EXCERPTED DATA:

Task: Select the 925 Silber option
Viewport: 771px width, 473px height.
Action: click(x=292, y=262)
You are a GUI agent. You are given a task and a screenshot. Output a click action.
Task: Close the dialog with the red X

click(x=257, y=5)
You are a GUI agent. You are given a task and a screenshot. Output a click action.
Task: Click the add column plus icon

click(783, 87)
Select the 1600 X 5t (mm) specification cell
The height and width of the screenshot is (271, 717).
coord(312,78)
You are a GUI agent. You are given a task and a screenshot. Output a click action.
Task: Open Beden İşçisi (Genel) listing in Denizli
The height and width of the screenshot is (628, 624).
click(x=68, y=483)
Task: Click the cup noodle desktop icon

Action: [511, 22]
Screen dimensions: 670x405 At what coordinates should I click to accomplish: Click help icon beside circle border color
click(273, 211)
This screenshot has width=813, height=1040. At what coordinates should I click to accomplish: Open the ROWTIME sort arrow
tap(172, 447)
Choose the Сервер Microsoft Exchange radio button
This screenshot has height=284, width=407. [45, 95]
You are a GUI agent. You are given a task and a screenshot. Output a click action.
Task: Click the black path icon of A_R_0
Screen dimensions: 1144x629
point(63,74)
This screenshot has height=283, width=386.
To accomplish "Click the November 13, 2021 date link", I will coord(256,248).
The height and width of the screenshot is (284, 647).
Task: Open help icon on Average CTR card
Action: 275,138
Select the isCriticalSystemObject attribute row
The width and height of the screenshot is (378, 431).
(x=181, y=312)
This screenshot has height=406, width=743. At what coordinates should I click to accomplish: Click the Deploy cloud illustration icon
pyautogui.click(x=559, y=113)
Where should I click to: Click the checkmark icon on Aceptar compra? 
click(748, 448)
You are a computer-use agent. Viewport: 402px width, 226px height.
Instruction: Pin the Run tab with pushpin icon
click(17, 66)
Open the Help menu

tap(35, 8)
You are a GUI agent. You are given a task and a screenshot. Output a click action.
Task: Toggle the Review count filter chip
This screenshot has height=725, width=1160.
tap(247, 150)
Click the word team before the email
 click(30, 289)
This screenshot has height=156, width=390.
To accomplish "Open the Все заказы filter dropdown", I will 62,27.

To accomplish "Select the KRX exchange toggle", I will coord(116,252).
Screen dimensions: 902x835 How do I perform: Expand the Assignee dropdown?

REQUIRED WORK: Check every line of the data, and copy the ones that contain "dropdown".

REPLY:
To accomplish "Open the Все заказы filter dropdown", I will 62,27.
Screen dimensions: 902x835 How do I perform: Expand the Assignee dropdown?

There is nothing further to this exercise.